→ DATA IN THIS EXERCISE

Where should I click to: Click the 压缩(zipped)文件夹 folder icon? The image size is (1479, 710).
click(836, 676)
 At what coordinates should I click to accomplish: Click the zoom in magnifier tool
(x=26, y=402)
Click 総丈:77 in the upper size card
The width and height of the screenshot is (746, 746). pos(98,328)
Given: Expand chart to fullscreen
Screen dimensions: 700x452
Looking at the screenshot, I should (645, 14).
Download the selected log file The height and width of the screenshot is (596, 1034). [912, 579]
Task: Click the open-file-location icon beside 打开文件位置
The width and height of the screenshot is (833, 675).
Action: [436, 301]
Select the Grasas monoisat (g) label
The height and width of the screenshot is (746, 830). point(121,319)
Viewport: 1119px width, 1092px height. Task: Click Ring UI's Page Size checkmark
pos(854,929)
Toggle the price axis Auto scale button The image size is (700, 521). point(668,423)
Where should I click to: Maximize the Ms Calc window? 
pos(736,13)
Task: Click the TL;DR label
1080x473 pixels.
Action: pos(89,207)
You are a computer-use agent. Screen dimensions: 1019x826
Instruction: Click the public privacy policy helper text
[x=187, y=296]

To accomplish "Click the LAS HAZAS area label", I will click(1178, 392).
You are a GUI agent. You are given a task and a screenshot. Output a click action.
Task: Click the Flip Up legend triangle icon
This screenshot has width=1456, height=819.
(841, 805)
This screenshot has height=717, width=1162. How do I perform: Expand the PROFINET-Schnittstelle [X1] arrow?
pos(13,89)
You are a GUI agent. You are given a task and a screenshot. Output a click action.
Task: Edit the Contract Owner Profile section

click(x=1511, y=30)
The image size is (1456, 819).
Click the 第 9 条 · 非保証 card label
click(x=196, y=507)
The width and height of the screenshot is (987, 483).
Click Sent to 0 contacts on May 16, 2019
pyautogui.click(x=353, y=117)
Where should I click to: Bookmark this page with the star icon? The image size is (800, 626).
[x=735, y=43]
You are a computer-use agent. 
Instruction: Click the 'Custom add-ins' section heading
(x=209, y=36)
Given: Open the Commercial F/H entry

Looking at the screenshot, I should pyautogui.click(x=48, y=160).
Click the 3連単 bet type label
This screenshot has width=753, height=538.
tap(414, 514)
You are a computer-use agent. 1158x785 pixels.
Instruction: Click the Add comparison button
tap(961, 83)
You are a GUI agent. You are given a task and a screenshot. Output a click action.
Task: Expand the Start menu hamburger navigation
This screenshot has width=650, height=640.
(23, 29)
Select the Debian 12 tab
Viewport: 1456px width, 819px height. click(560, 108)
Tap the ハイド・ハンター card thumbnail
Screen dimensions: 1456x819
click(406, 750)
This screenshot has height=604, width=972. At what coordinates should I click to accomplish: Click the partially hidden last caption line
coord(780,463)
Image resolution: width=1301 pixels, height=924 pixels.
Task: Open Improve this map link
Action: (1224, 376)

→ WHAT THE EXERCISE ASKS
Copy out the items from the line with "The width and height of the screenshot is (987, 483)." to the line with "click(406, 750)", both included, keeping every line as it stands.

→ RESULT OF THIS TASK
The width and height of the screenshot is (987, 483).
Click Sent to 0 contacts on May 16, 2019
pyautogui.click(x=353, y=117)
Where should I click to: Bookmark this page with the star icon? The image size is (800, 626).
[x=735, y=43]
You are a computer-use agent. 
Instruction: Click the 'Custom add-ins' section heading
(x=209, y=36)
Given: Open the Commercial F/H entry

Looking at the screenshot, I should pyautogui.click(x=48, y=160).
Click the 3連単 bet type label
This screenshot has width=753, height=538.
tap(414, 514)
You are a computer-use agent. 1158x785 pixels.
Instruction: Click the Add comparison button
tap(961, 83)
You are a GUI agent. You are given a task and a screenshot. Output a click action.
Task: Expand the Start menu hamburger navigation
This screenshot has width=650, height=640.
(23, 29)
Select the Debian 12 tab
Viewport: 1456px width, 819px height. click(560, 108)
Tap the ハイド・ハンター card thumbnail
Screen dimensions: 1456x819
click(406, 750)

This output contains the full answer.